Lever tous les obstacles

François Hollande, en saluant d’emblée Bernadette Chirac, se remémore, lui, « une scène assez improbable » dans ce même musée, qui avait fait le tour d’Internet en 2009. L’ancien président semblait y draguer la regrettée Sophie Dessus, députée (PS) de Corrèze, morigéné par son épouse. « Etre président de la République ne permet pas toujours de lever tous les obstacles. Il faut parfois s’y reprendre à plusieurs fois », poursuit le chef de l’Etat, l’air fatigué et le pantalon plissé, retraçant les mille difficultés rencontrées par Jacques Chirac pour donner aux « arts premiers », ignorés ou relégués, la place qu’ils méritaient. Le président lit un très beau discours sur les valeurs universelles de la France, la tolérance, l’ouverture, qui sonne pourtant creux au regard de la réalité.

« Chère Bernie », a dit Martin Chirac, 21 ans, à sa grand-mère, qui, debout au premier rang, un foulard bleu autour du cou, a remis ses célèbres lunettes fumées pour l’écouter. « Il ne faut jamais laisser voir sa peine ou son émotion » : cette leçon de son grand-père, il se permet aujourd’hui de la transgresser, pour parler de ce « cadeau qu’il nous fait, à nous et à tous les peuples », en nous emmenant aux origines de l’art. Une photo sur le podium, où Martin pose une main sur l’épaule de sa grand-mère et l’autre sur celle de sa mère, Claude Chirac, et la séquence émotion se termine.

Bernadette Chirac : « La France n’est jamais plus grande que lorsqu’elle s’ouvre aux autres »

Au restaurant du musée, quelques heures auparavant, ­Stéphane Martin a organisé autour de Bernadette Chirac, de sa fille et de son gendre Frédéric Salat-Baroux, un grand déjeuner « revival ». Une vingtaine de journalistes, parmi ceux qui suivirent la carrière politique de Jacques Chirac, ont été conviés ainsi qu’Anne Kerchache, la veuve du collectionneur Jacques Kerchache, inspirateur du musée, d’anciens conseillers de l’Elysée, bref tout un monde qui ne s’est pas revu depuis presque dix ans.

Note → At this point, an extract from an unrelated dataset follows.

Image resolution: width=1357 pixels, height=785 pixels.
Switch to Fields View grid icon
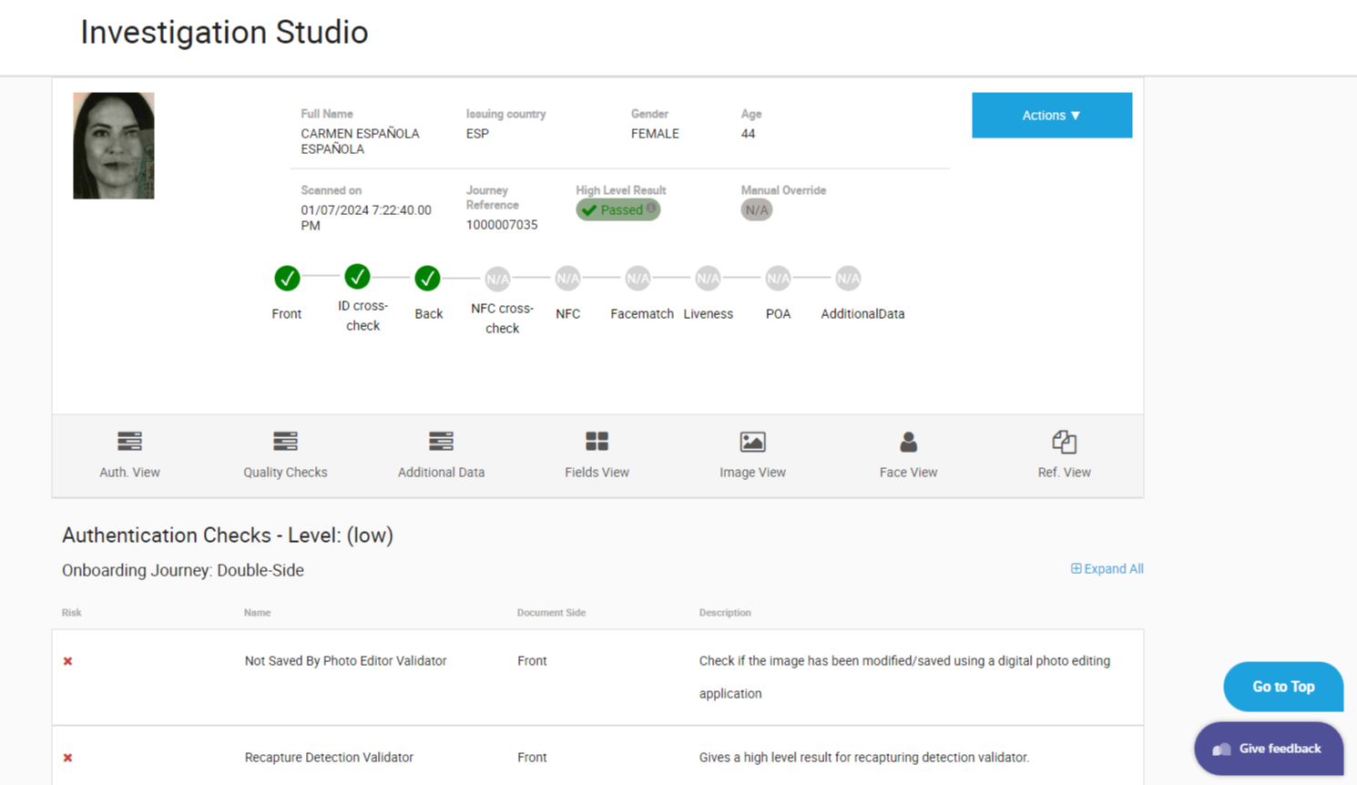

« La France n’est jamais plus grande que lorsqu’elle s’ouvre aux autres », assure Bernadette Chirac au moment des toasts, en traçant un rapide portrait humaniste et idéal d’un Jacques Chirac qui refusait la hiérarchie des cultures et l’idée du choc des civilisations : « Cette exposition lui ressemble, car elle est tournée vers les autres », dit-elle. D’ailleurs, rappelle l’épouse de l’ancien président, « parmi les musées voulus par mon mari, il ne faut pas oublier le Musée de l’immigration ».

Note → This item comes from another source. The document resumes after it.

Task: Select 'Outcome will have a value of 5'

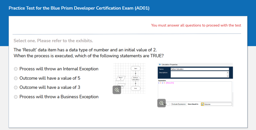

L’ancien ministre de la culture Jean-Jacques Aillagon, commissaire de l’exposition, raconte la façon dont il l’a conçue, au fil de l’existence de l’ancien président. Le politique pouvait être trivial, opportuniste, démagogue. Son double est cultivé, curieux des autres continents et de références non cartésiennes. Aillagon se souvient fort bien de cette soirée, en 1994, où il rencontra Jacques Kerchache à la demande de Chirac, alors candidat à l’élection présidentielle.

« Tout est branché »

L’amateur habitait dans le 13e arrondissement de Paris un appartement peuplé de statues indiennes, de masques africains et d’une impressionnante collection de coléoptères. A l’époque, Chirac était au plus bas dans les sondages et Aillagon avait avoué son pessimisme. Kerchache avait alors emmené son visiteur devant un extraordinaire assemblage de poupées vaudoues. Là, avec la bienveillance de l’ami et la certitude du magicien, il avait assuré : « Ne vous inquiétez pas : tout est branché… »

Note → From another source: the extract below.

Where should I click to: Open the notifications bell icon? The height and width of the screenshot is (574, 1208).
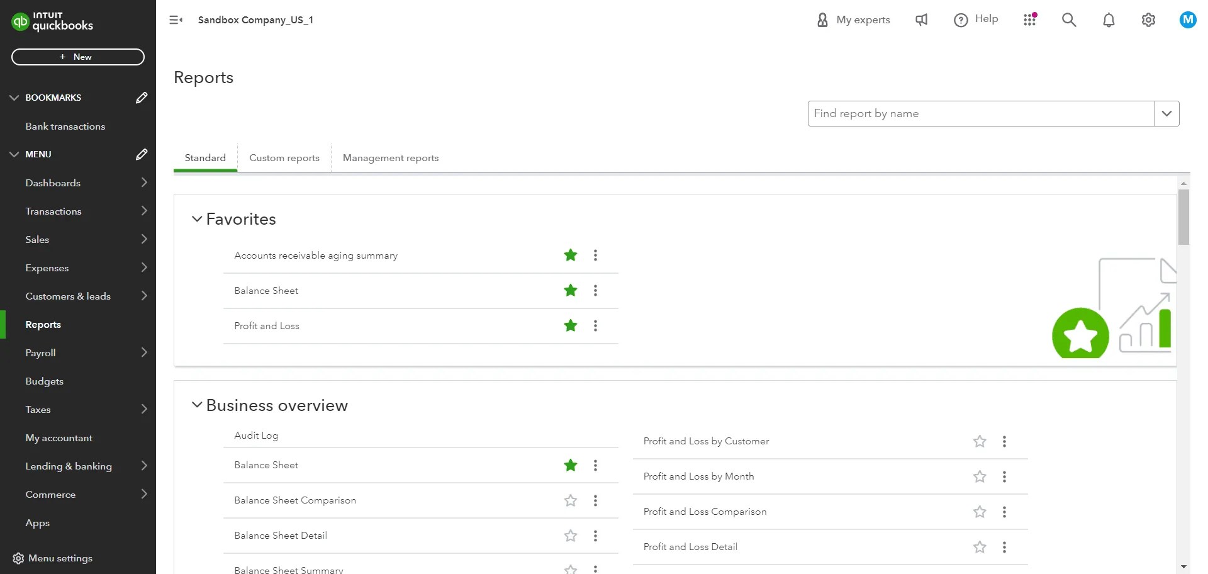click(1109, 20)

Et, pour Alain Juppé, tout est-il branché ? La sollicitude de Bernadette Chirac, « bonne fée » de son concurrent dans la primaire de la droite, Nicolas Sarkozy, lui semble en tout cas acquise. L’ex-première dame a raconté, avec un petit sourire, à l’ancienne députée (UMP) de Paris Françoise de Panafieu : « J’ai fendu la foule pour aller embrasser Alain Juppé, sinon il aurait encore dit que je ne lui avais pas dit bonjour ! » Au dîner, entre la tête de veau et la tourte aux champignons, la plaisanterie courait parmi les tables : « Il y avait le baiser de Rodin, maintenant il y a le baiser de Bernadette à Alain ! »

François Baroin, lui, était parti depuis longtemps. Le fils spirituel de Jacques Chirac, désormais sarkozyste, a longuement discuté avec Christian Jacob, autre chiraquien patenté, qui n’a pas encore fait connaître son choix pour la primaire. Ils s’en sont allés bras dessus bras dessous. Tout est branché.